O, quindi, la Presidenza del Consiglio dei Ministri paga troppo i suoi consulenti in innovazione o, li paga quanto meritano ma non è poi in grado di ascoltare i suggerimenti che riceve e di metterli in pratica.

Un’altra anomalia relativa al Dipartimento della Funzione Pubblica e l’innovazione che emerge dai dati dell’Operazione trasparenza è rappresentata dall’apparente dissolvimento dell’Agenzia per la diffusione delle tecnologie dell’Innovazione che, pure, fa capo alla Presidenza del Consiglio dei Ministri e, in particolare, al Ministro Brunetta.

Sembra difficile credere che l’Agenzia, benché abbia lavorato davvero poco, nel 2009 non abbia generato dei costi e gestito un budget.

Negli elenchi pubblicati dal Ministero della funzione pubblica, tuttavia, non c’è traccia dei costi sostenuti per l’Agenzia né tra i consulenti del Ministero della Funzione pubblica si ritrovano gli uomini dell’Agenzia.

C’è poi un altro dato davvero inquietante tra i risultati pubblicati dal Ministro Brunetta nell’ambito della propria Operazione Trasparenza: quello delle amministrazioni che non hanno trasmesso al Ministero della Funzione Pubblica i dati richiesti.

L’Autorità Garante per le comunicazioni, l’Autorità per l’energia elettrica ed il gas, l’Agenzia per la sicurezza nucleare, la Consob, l’ISVAP e, persino – e sembra davvero il colmo – l’Autorità di vigilanza sui contratti pubblici di lavori, servizi e forniture figurano nell’elenco dei “cattivi” ovvero delle amministrazioni che hanno omesso la comunicazione, relativa all’anno 2009, avente ad oggetto l’elenco dei collaboratori esterni e dei soggetti cui sono stati affidati incarichi di consulenza.
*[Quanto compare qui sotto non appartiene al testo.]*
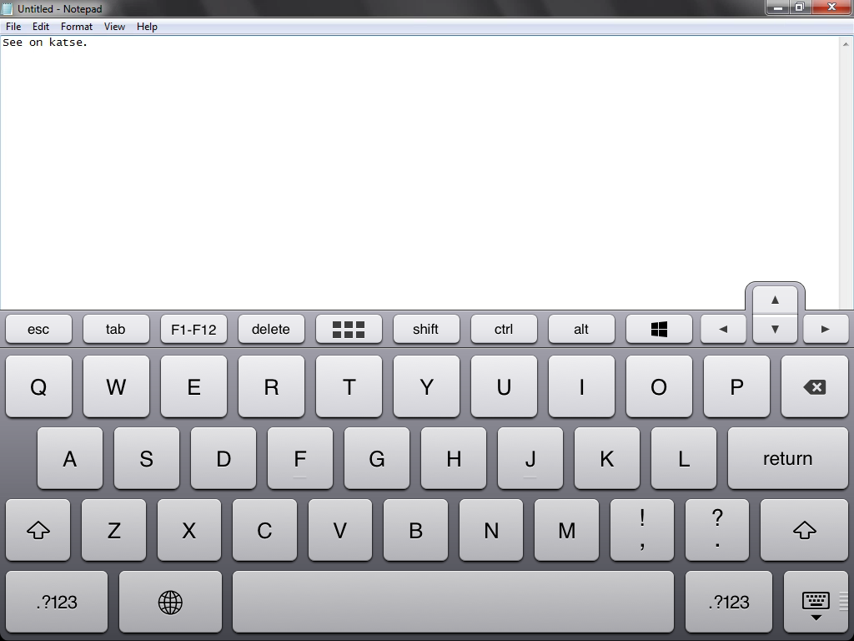Screen dimensions: 854x641
Task: Switch to the left .?123 symbols layout
Action: click(x=57, y=602)
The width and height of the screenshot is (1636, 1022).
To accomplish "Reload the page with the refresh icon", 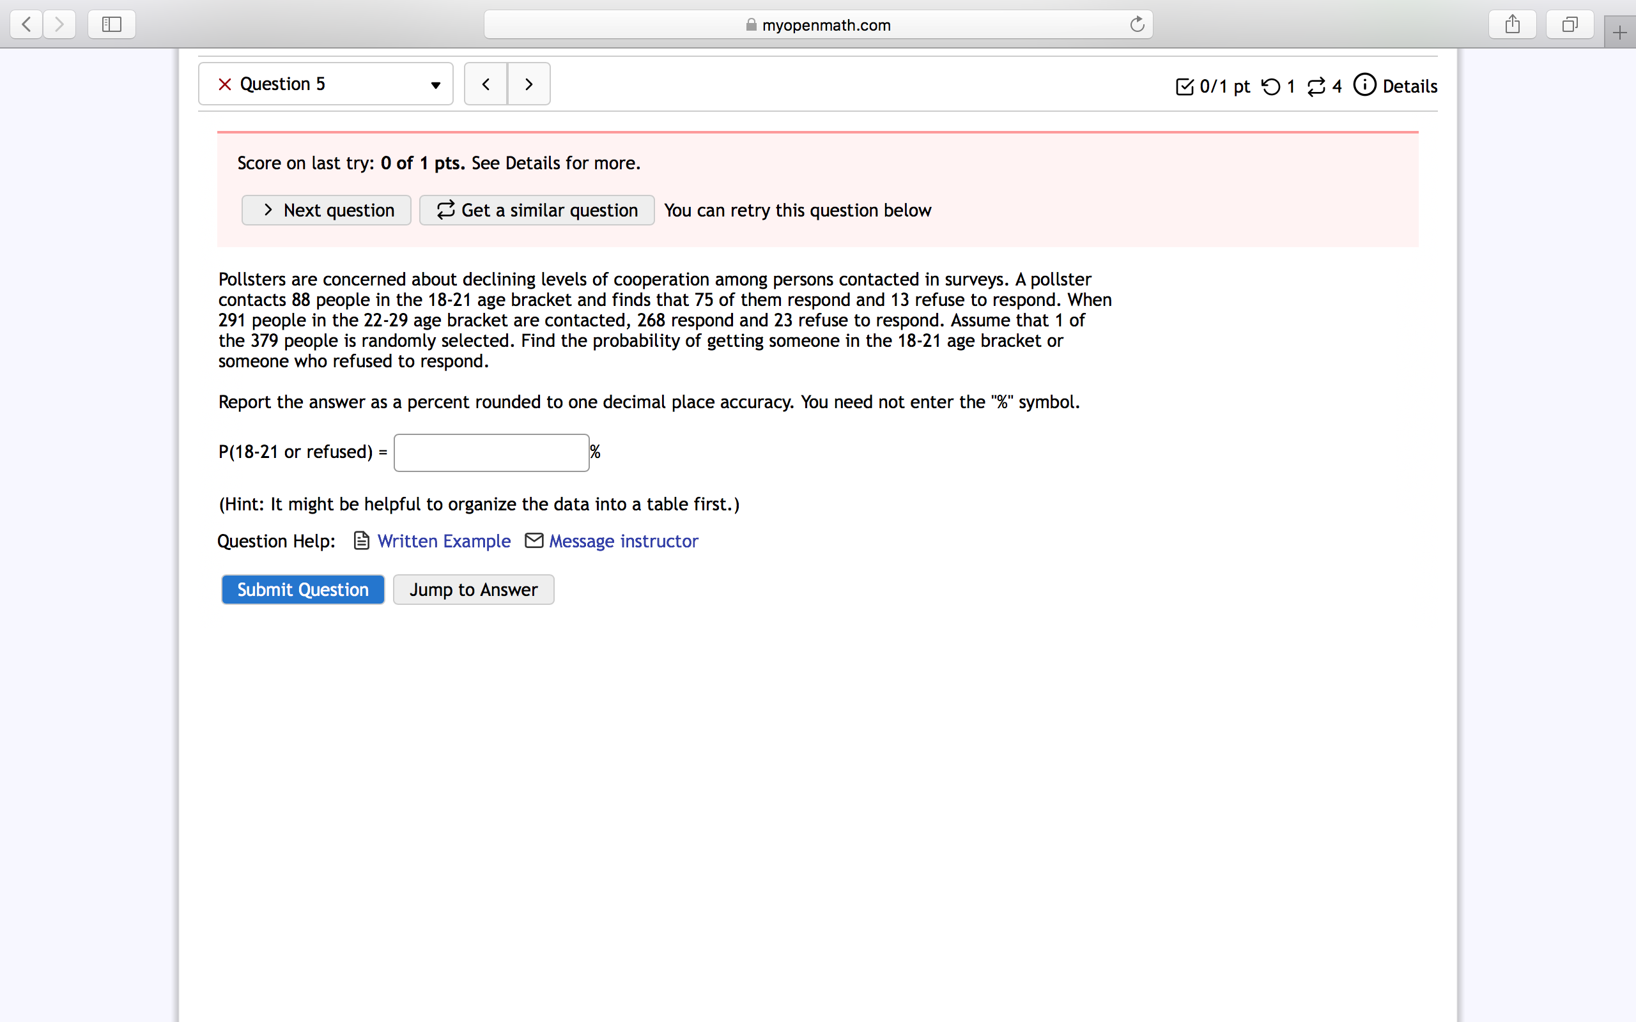I will coord(1137,25).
Il dato lascia davvero perplessi: una serie di Autorità cui è demandato il controllo e la vigilanza su settori strategici tra i quali, proprio, i contratti pubblici che si sottraggono all’adempimento di un obbligo di trasparenza.
Nell’elenco delle amministrazioni inadempienti, peraltro, figura anche il Consiglio Superiore della Magistratura.

Un fatto grave e inquietante se confermato, quale che sia la posizione di ciascuno circa l’utilità di queste forme di trasparenza tanto care al Ministro Brunetta.

Se un obbligo esiste va, evidentemente, adempiuto.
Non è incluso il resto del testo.